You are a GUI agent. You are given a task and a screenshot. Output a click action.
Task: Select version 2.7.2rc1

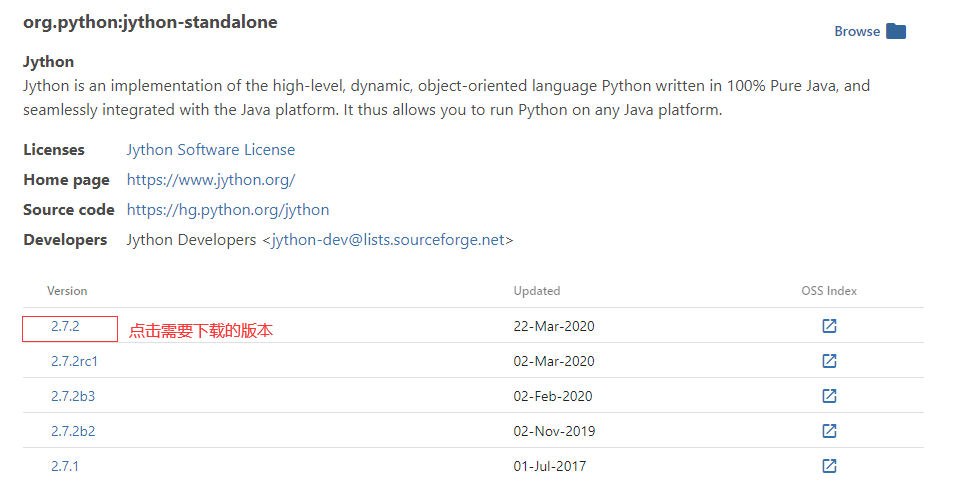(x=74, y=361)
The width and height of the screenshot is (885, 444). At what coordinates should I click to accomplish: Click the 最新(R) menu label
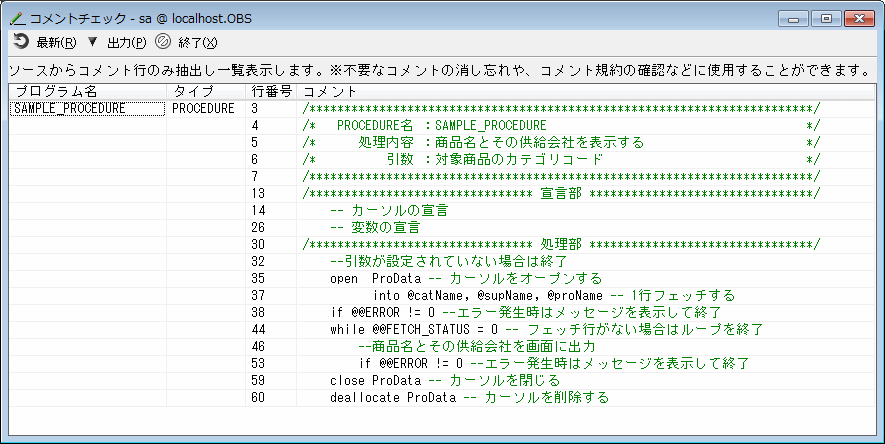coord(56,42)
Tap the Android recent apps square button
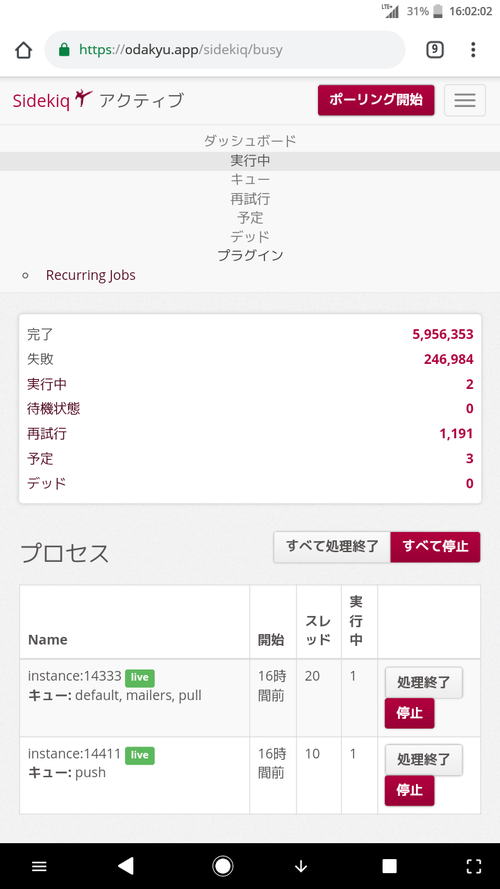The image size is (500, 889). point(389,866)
──────────
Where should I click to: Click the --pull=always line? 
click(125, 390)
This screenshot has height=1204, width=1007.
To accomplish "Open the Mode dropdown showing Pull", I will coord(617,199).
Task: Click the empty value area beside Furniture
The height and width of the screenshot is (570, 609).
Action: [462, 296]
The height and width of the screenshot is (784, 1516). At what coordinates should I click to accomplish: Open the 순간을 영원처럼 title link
──────────
**Task goal:**
Your task is to transcribe, with no changes, only the lines of the listing above that lie between the line holding "Where should I" and the line holding "The height and width of the screenshot is (784, 1516).", inclusive.

**Result of this exercise:**
Where should I click to: Click the --pull=always line? 
click(125, 390)
This screenshot has height=1204, width=1007.
To accomplish "Open the Mode dropdown showing Pull", I will coord(617,199).
Task: Click the empty value area beside Furniture
The height and width of the screenshot is (570, 609).
Action: [462, 296]
The height and width of the screenshot is (784, 1516). At what coordinates should I click to accomplish: Open the 순간을 영원처럼 title link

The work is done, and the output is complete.